V1: Structured shortlist product
Implement request intake, provider profiles, deterministic matching, provider response collection, response moderation, shortlist pages, and consented contact flow.
V2: Event-driven agent network
Add external agent registration, hosted agents, API/Kafka-style event routing, participation fee collection, and bounded multi-agent discussion.
V3: Open matching layer and SDK
Open-source the connection tooling and at least part of the matching layer. Provide a sandbox, starter agent, and documentation so companies can connect without custom integration work.
V4: Richer semantic matching
Move beyond tag routing into structured statement alignment, compatibility vectors, evidence scoring, and user-adjustable sensitivity thresholds.
19. What This Is Not
Inward is not a search engine. It does not primarily rank pages.
Inward is not an ad network. It should not sell attention or rank.
Inward is not a generic LLM wrapper. It does not rely on one model to retrieve, summarize, and judge the entire market.
Inward is not a vendor inbox. The user should not be exposed to unfiltered sales messages.

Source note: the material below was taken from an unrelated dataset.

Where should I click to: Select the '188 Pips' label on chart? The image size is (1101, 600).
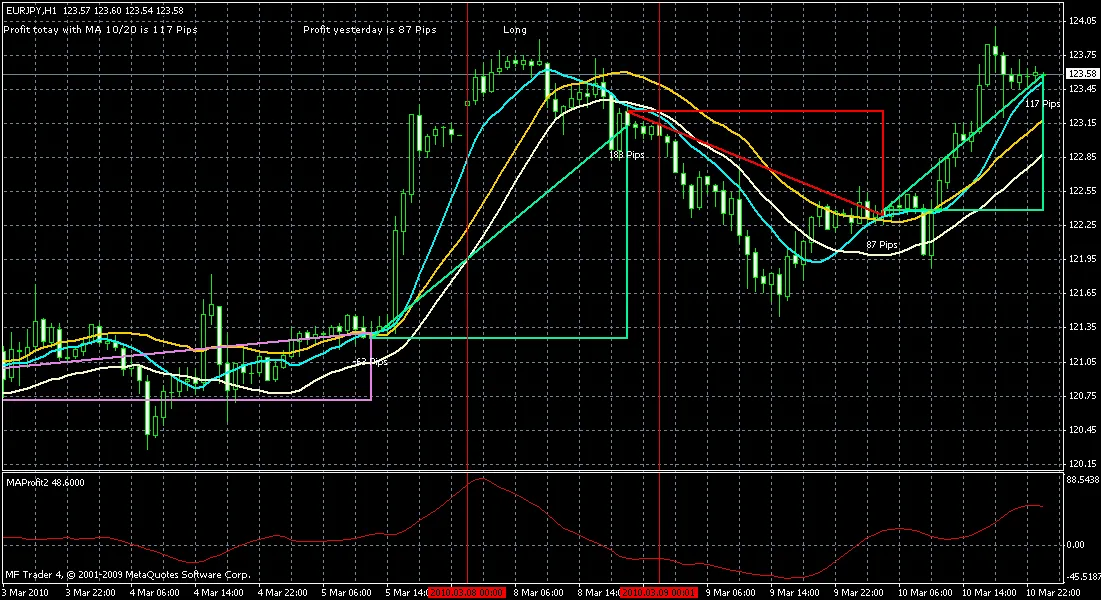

Inward is closer to a protocol for structured market response. The user declares intent. Companies expose agents. Agents compete under constraints. Inward evaluates the evidence and preserves consent.
20. Conclusion
The core idea is to move discovery from inferred attention to declared intent. That requires more than a new interface. It requires a mechanism: structured requests, company agents, relevance routing, fixed-cost participation, multi-agent discussion, separated evaluation, and consented handoff.
The first version should be narrow and empirical. It should not assume the market wants the mechanism. It should test whether users will submit real requests, whether providers will respond, whether the discussion produces better evidence, whether the shortlist is trusted, and whether users choose to contact providers.
If those tests fail, the system should be simplified or abandoned. If they work, Inward becomes a candidate for a different kind of discovery layer: one where the market responds to explicit human demand instead of pushing offers into probabilistic attention.